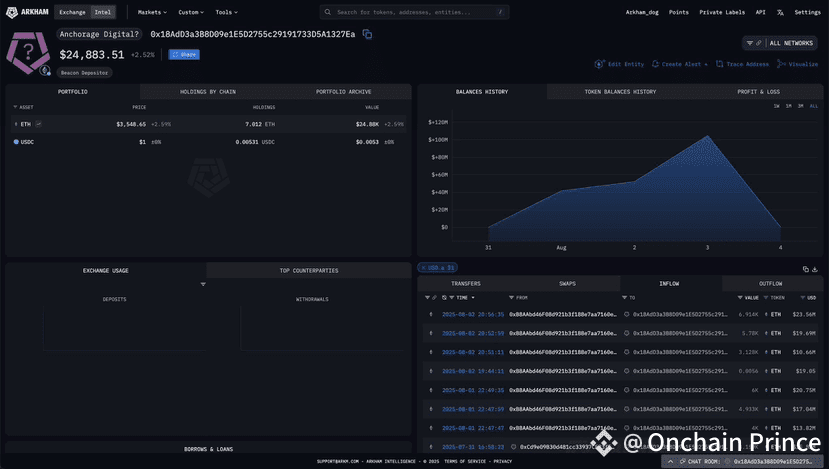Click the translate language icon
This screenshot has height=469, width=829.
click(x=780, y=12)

______

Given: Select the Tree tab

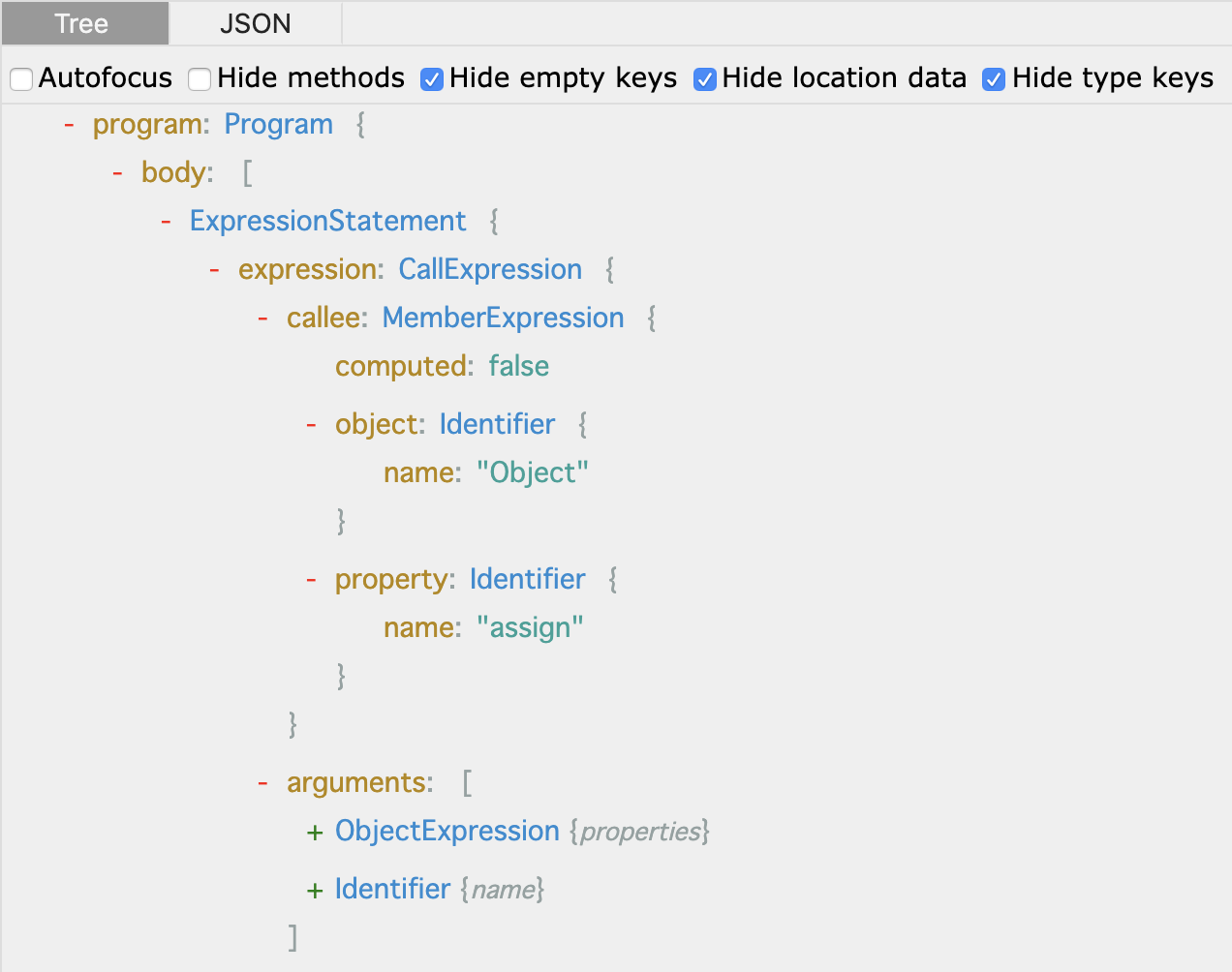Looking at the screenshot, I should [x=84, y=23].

______

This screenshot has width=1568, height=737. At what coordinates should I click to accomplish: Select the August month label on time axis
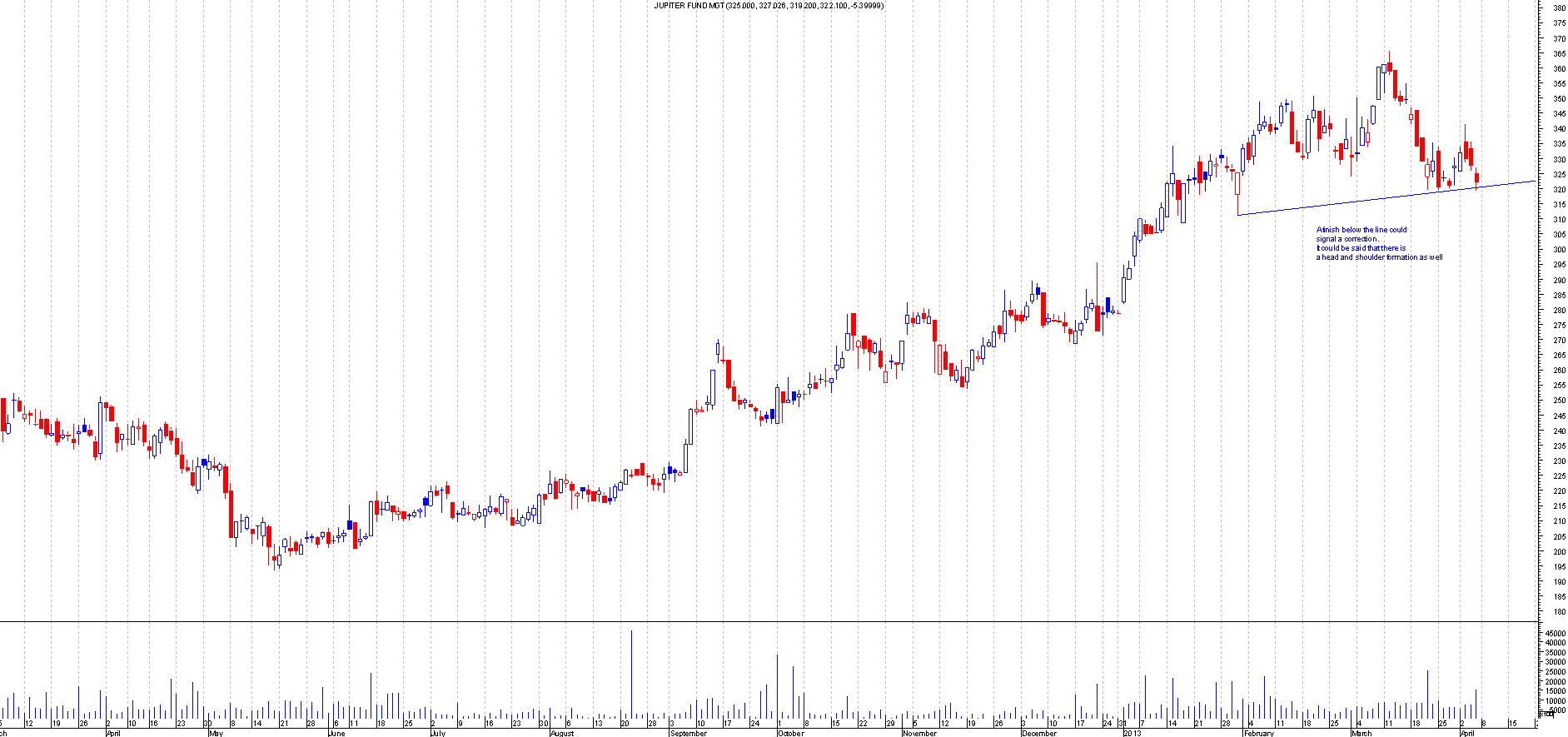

______

Find each line above that contains the string "This" and copy every such line in full.

[FINISHED TASK]
This screenshot has height=469, width=829.
This screenshot has width=1568, height=737. At what coordinates should I click to accomplish: Select the August month label on time axis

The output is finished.